▶ [YOUR GOAL] Given the material below, return only the lines starting at the line with "You are a computer-use agent. 992x932 pixels." and ending at the line with "Instruction: Expand Women's View all link", exactly as they appear.

▶ [DATA UNDER STUDY]
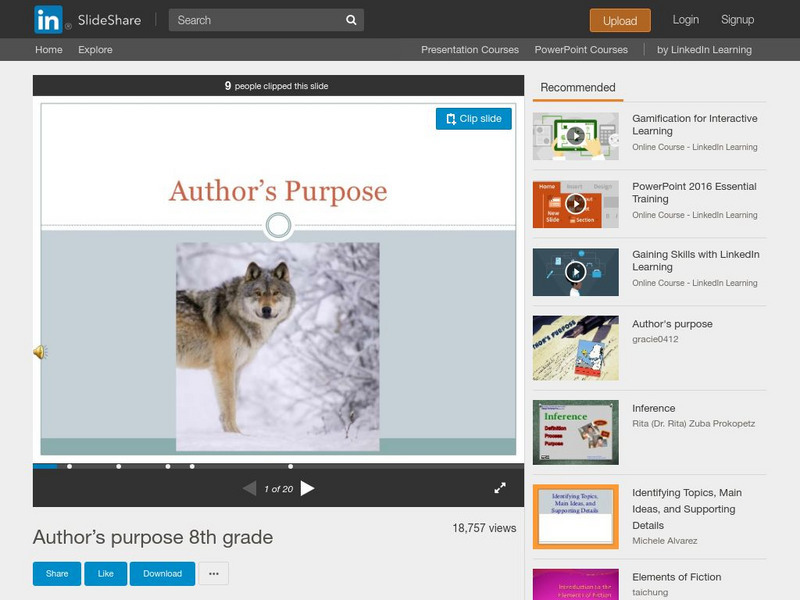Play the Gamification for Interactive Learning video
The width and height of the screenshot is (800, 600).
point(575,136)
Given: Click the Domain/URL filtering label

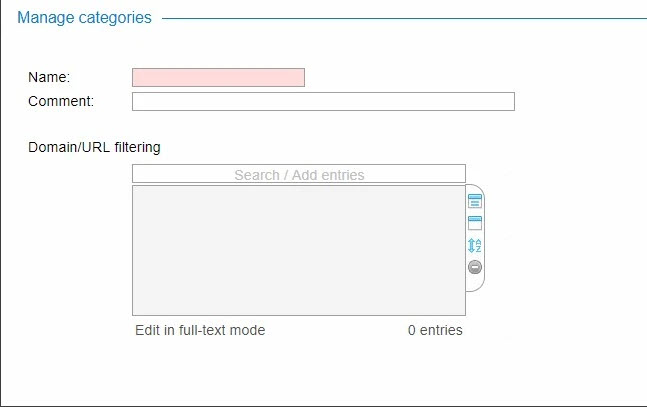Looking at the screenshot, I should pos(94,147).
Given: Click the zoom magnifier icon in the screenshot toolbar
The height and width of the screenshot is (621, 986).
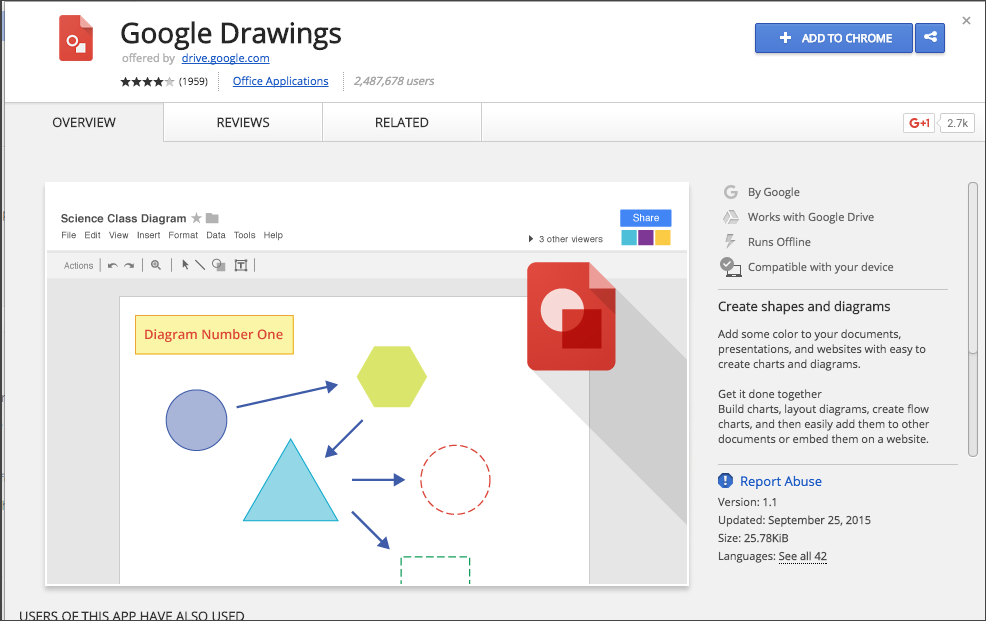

...

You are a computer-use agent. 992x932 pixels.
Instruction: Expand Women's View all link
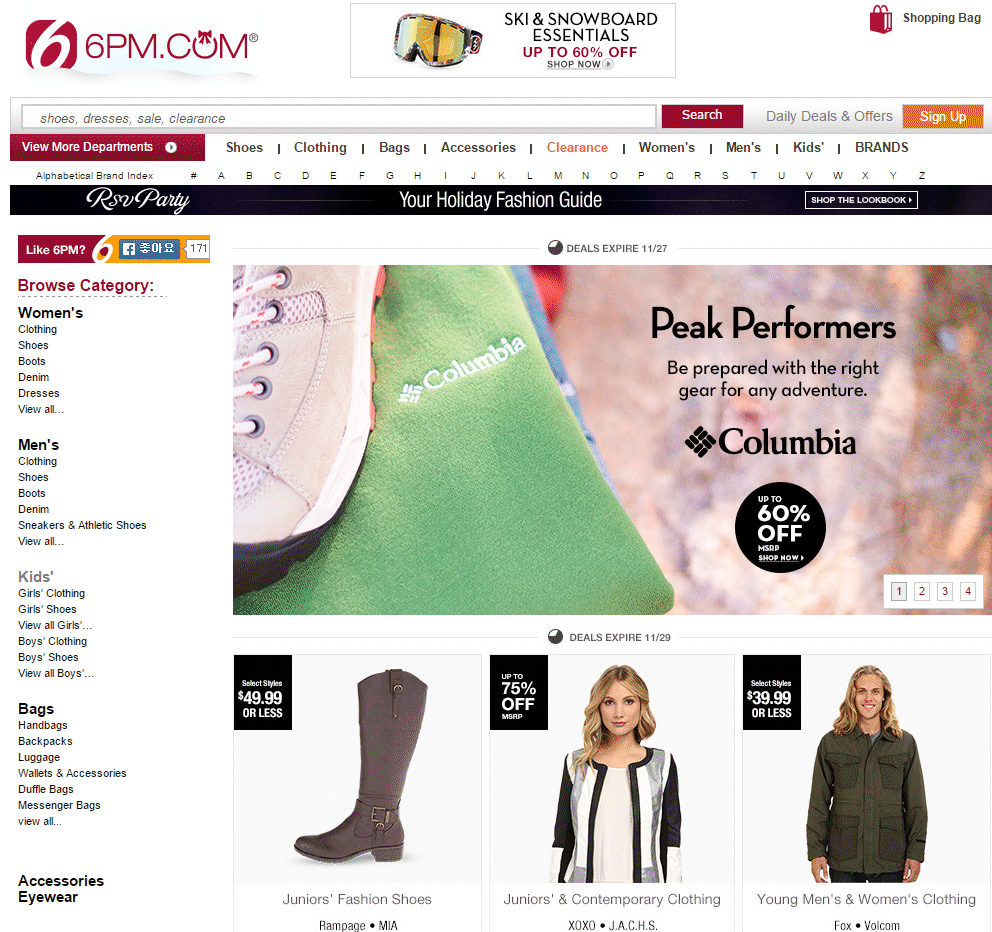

▶ [EXERCISE ANSWER]
You are a computer-use agent. 992x932 pixels.
Instruction: Expand Women's View all link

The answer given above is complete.